[RFC PATCH] Dynamic sched domains aka Isolated cpusets

[Date Prev][Date Next][Thread Prev][Thread Next][Date Index][Thread Index]

 



Here's an attempt at dynamic sched domains aka isolated cpusets

o  This functionality is on top of CPUSETs and provides a way to
   completely isolate any set of CPUs dynamically.
o  There is a new cpu_isolated flag that allows users to convert
   an exclusive cpuset to an isolated one
o  The isolated CPUs are part of their own sched domain.
   This ensures that the rebalance code works within the domain,
   prevents overhead due to a cpu trying to pull tasks only to find
   that its cpus_allowed mask does not allow it to be pulled.
   However it does not kick existing processes off the isolated domain
o  There is very little code change in the scheduler sched domain
   code.

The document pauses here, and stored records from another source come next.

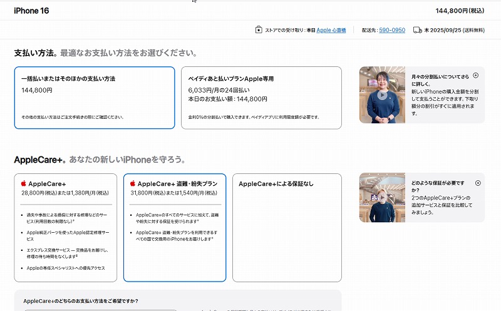Click plus icon on coverage comparison card
The height and width of the screenshot is (311, 501).
coord(477,183)

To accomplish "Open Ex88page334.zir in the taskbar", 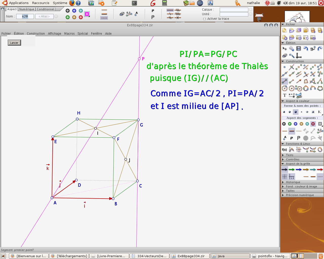I will [190, 256].
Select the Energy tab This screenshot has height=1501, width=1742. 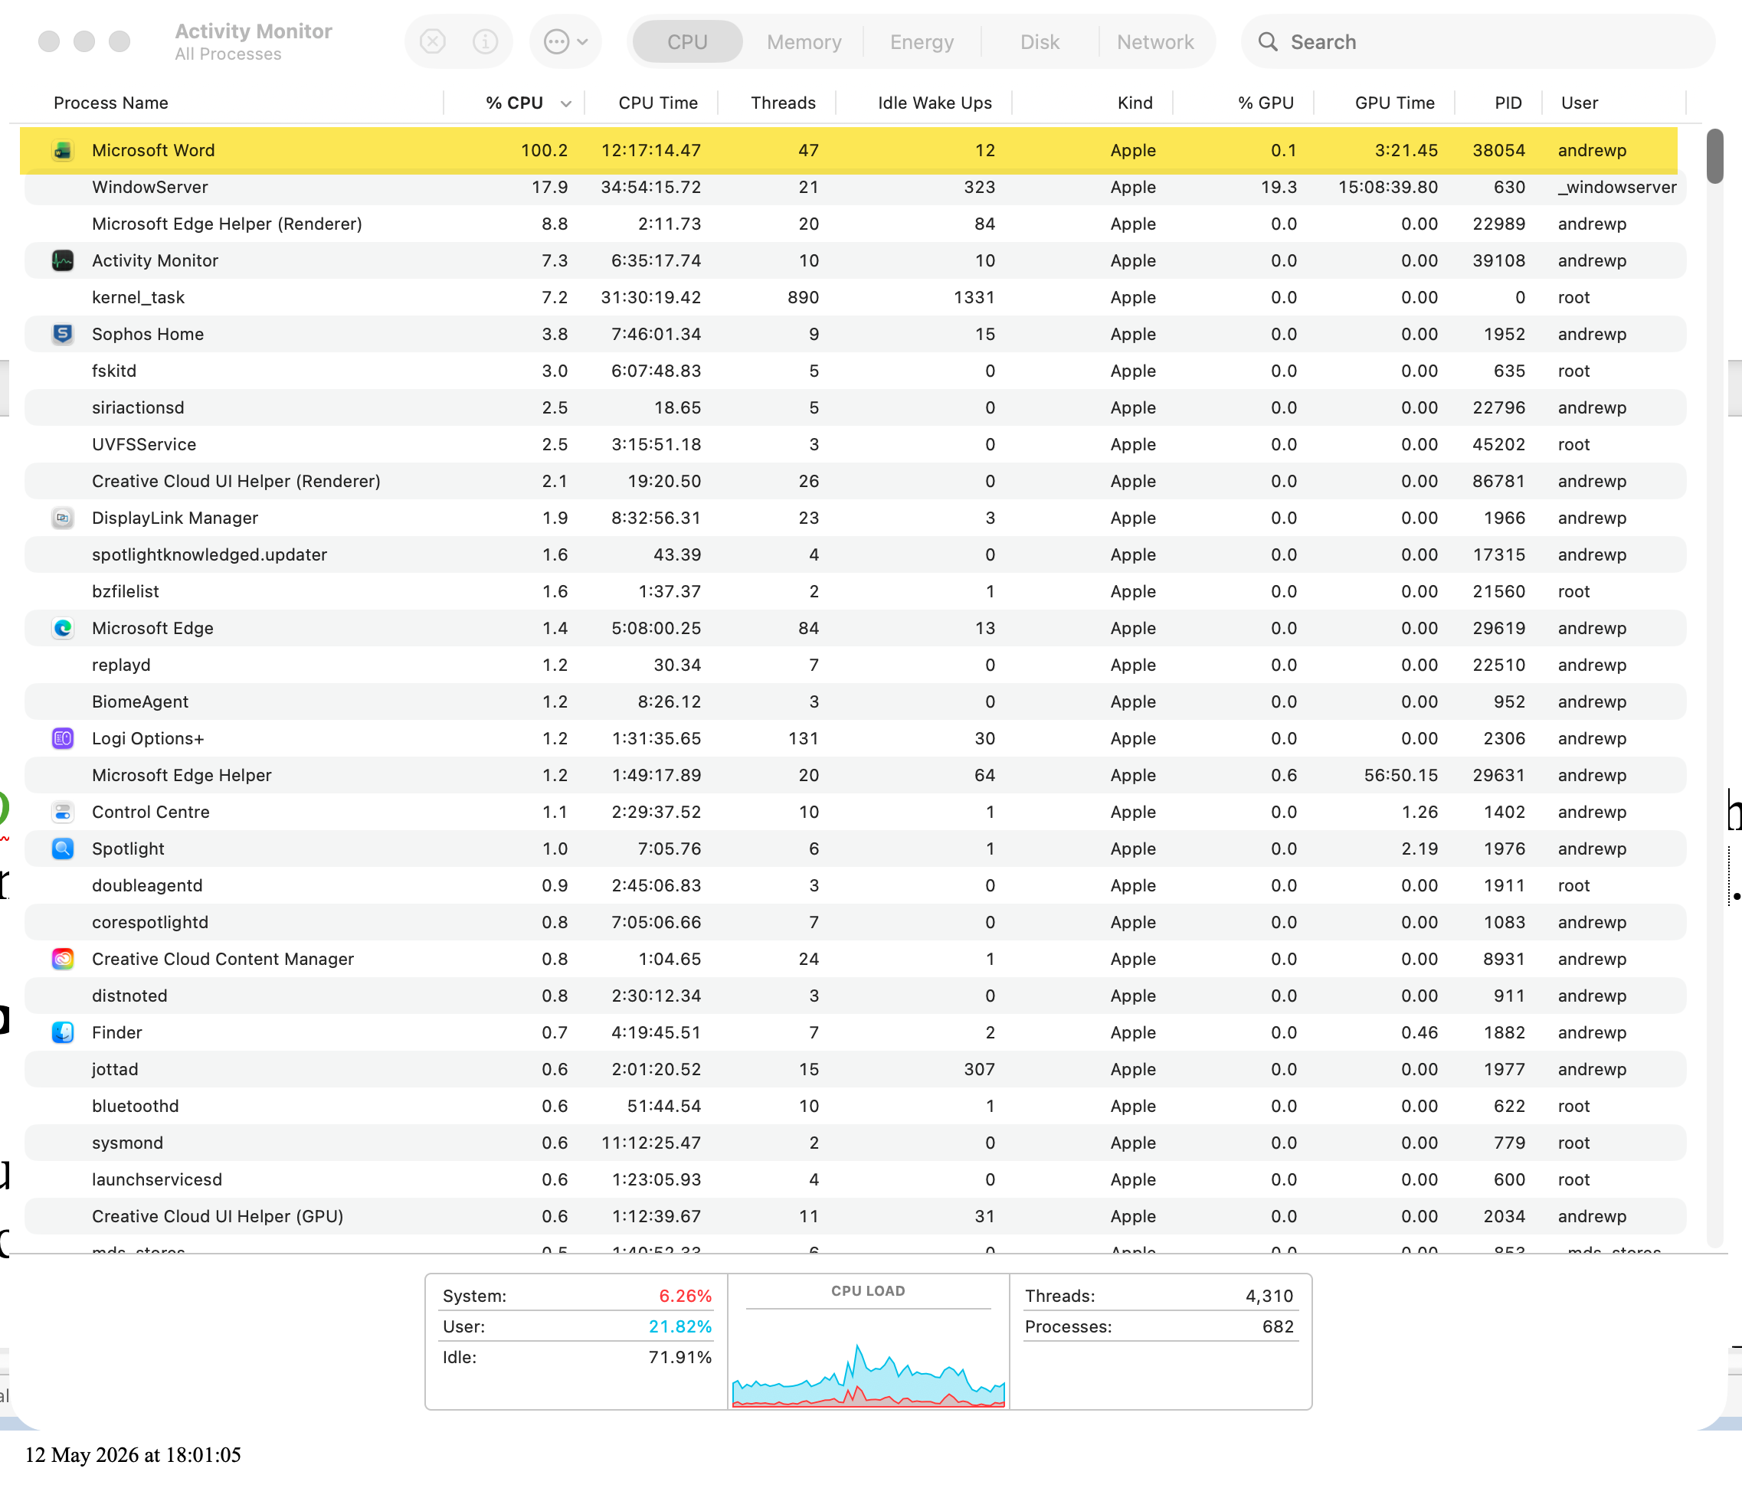click(921, 41)
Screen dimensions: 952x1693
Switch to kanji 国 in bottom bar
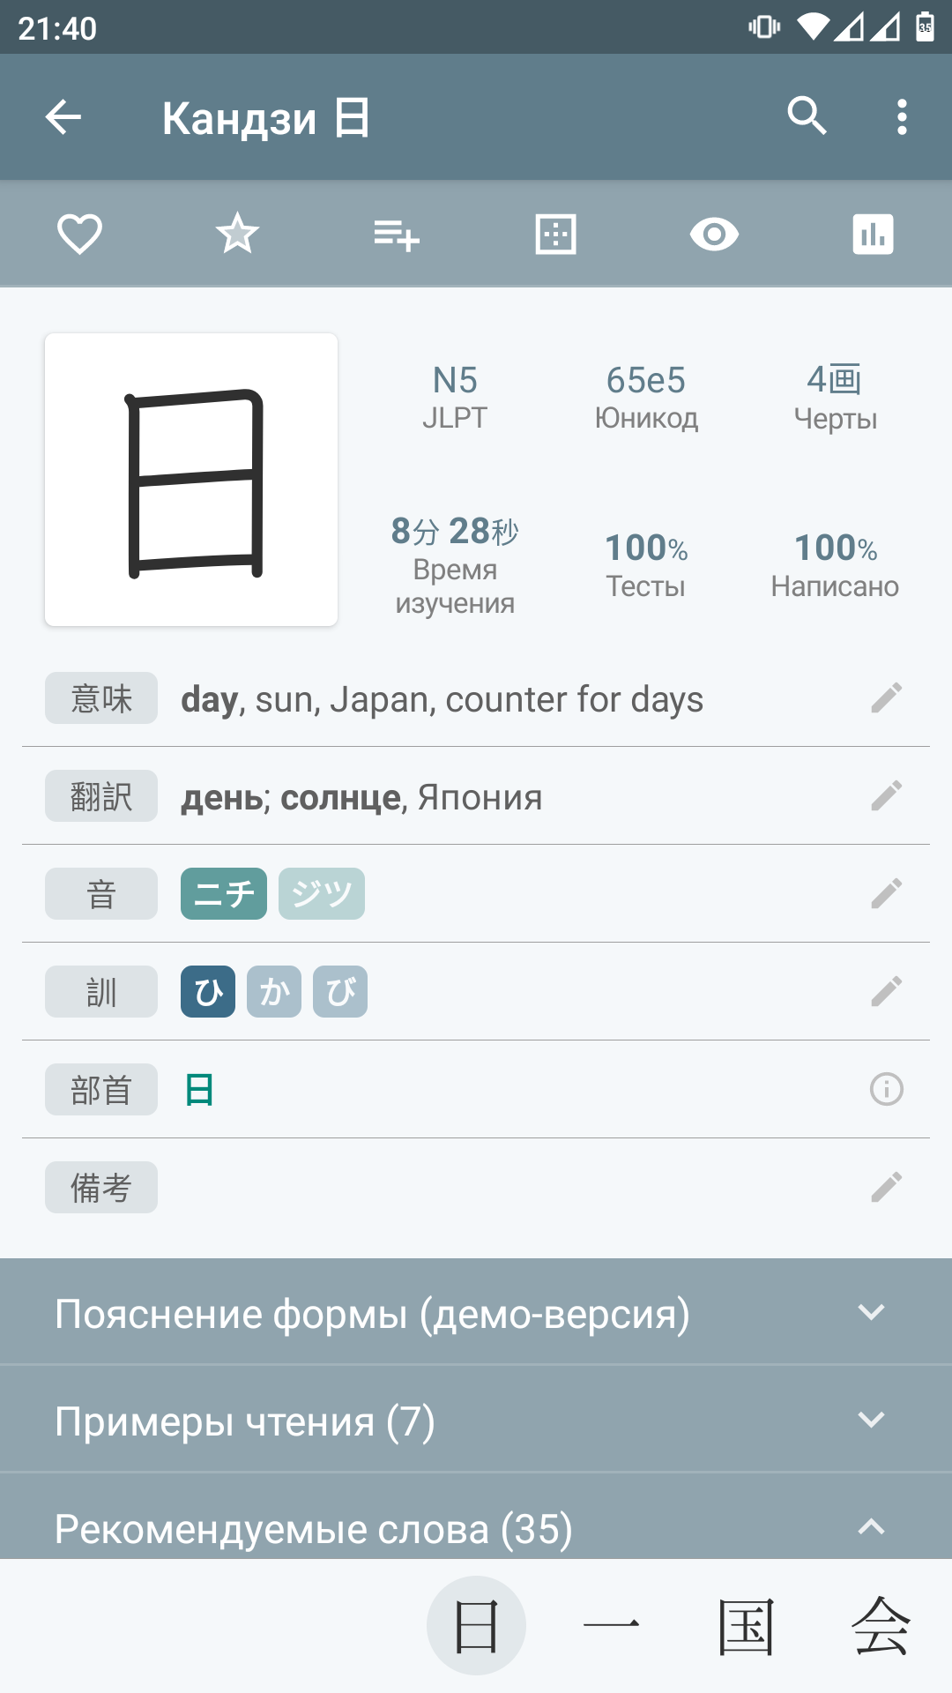(x=746, y=1626)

Most of it is just splitting up of the arch_init_sched_domains
   code to be called dynamically instead of only at boot time.
   It has only one API which takes in the map of all cpus affected
   and the two new domains to be built

   rebuild_sched_domains(cpumask_t change_map, cpumask_t span1, cpumask_t span2)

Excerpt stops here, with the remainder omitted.